課題一覧 –
• a. 次の(i)〜(iii)の記述が本紹介の文章の内容と合っているかを判断してください。それぞれ「はい」か「いいえ」で答え、決め手となる本文の語句をそのまま引用してください。
(i) 出場者は全部で5名である。
(ii) 内村さんが勧めた本の著者は、カンボジアで働く看護師である。
(iii) 山下さんが『赤ちゃんの誕生』に出会ったのは保育園児のときである。
• b. 本紹介の文章の中で出場者が勧めている本の題名を、すべて挙げてください。
• c. 本紹介の文章の最後の文に続けて、その先を書いてください。

今回の出場者は、1年生の吉田恵さん、3年生の冨永花子さん、山下恵李圭さん、4年生の岩見隆さん、内村亜里紗さんの計5名です。
トップバッターは岩見さん。お勧めは、児童文学のノーベル賞とも言われる国際アンデルセン賞を受賞した上橋菜穂子著『狐笛のかなた』です。狐と少女が争いに巻き込まれ、それぞれが孤独に立ち向かいながらもお互いを思いやる、その姿に心が温まる物語です。「日本の美しい風景も描かれ、懐かしい気持ちにさせてくれる。この物語ほど和を繊細に表現しているものはないと思う」と穏やかに語る中に、本への熱い想いがうかがえました。
2番手の内村さんの御推薦は、エリカ著『ニューヨークの女性の「強く美しく」生きる方法』です。就職試験終了後に立ち寄った書店でふと目に留まったという本書、著者はニューヨークで働く日本人の女性起業家です。出会った人々やさまざまな経験から著者が学んだ「強く美しく生きる方法」が述べられています。レポートや試験に追われ、将来にも少し不安を覚えているときに「こんな考え方があるんだ!」と気付かせてくれたと語ってくれた内村さんの目も、「強くて美しい」目でした。
3番手の冨永さんが勧めてくれたのは、赤尾和美著『この小さな笑顔のために:日本人ナースのカンボジア奮闘日記』です。この本を手にしたのは、今夏、カンボジアの小児病院を訪問し、そこで看護師として働く著者に会ったことがきっかけだったそうです。日記形式で読みやすく、看護や衛生に対するカンボジアと日本の考え方の違いや、カンボジアの医療問題について深く考えさせられる一冊だと紹介してくれました。
4番手の山下さんのお勧めは、ニコル・テイラーによる文章とレナルト・ニルソンによる写真で構成された『赤ちゃんの誕生』で、山下さんはこの本と保育園児のときに出会ったそうです。1996年に出版された胎児の写真集ですが、「どの写真も美しく、どうやって撮ったのだろうと不思議に思う。神秘的な感動を与えてくれる。将来助産師になりたいと思うきっかけとなった本」だと紹介してくれました。実際の写真は敢えて見せない、巧みなプレゼンに、参加者の関心はいっそう高まったようでした。

資料 –
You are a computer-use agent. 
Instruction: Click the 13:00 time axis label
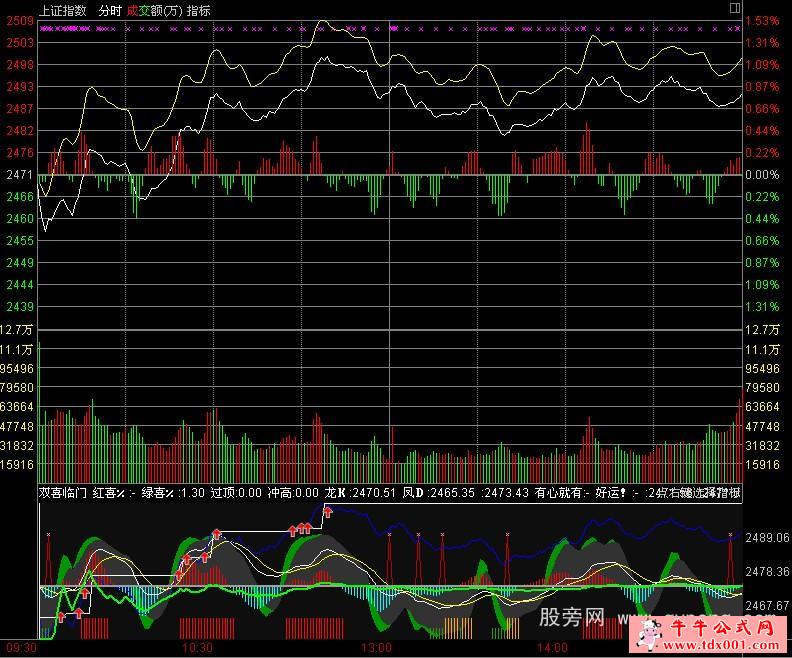tap(375, 648)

各課題の解答 –
• a.
(i) はい。「計5名です」
(ii) いいえ。「著者はニューヨークで働く日本人の女性起業家です」
(iii) はい。「山下さんはこの本と保育園児のときに出会ったそうです」

• b.
『狐笛のかなた』
『ニューヨークの女性の「強く美しく」生きる方法』
『この小さな笑顔のために:日本人ナースのカンボジア奮闘日記』
『赤ちゃんの誕生』

• c.
最後の発表は、前回に続き2回目の出場となる1年生の吉田さん。お勧めは、乾くるみ著『リピート』です。「リピート」とは、現在の記憶を持ったまま半年前に戻って人生をやり直すことができること。学生や社会人、さまざまな立場の登場人物がリピートしてどう生き直すかが描かれています。「人生を何度もリピートできると、人はいい加減に生きるようになる。今を一所懸命生きようと思うから、多くのことを吸収できる。やり直せると思うと成長しないし、自分のためにならないと思う」と語る吉田さんの言葉に、深くうなずく参加者の姿も見られました。
投票の結果、チャンプ本となったのは、1年生の吉田さんが推薦した『リピート』でした。吉田さんと、前回のビブリオバトルで選出された2年生の鹿子島さんは、12月に京都で開催される「全国ビブリオバトル大会」の出場権をかけた「九州北部地区決選」への出場することができます。
地区決選の開催情報は、後日ホームページ等でもお知らせします。皆さん、ぜひ二人を応援してください!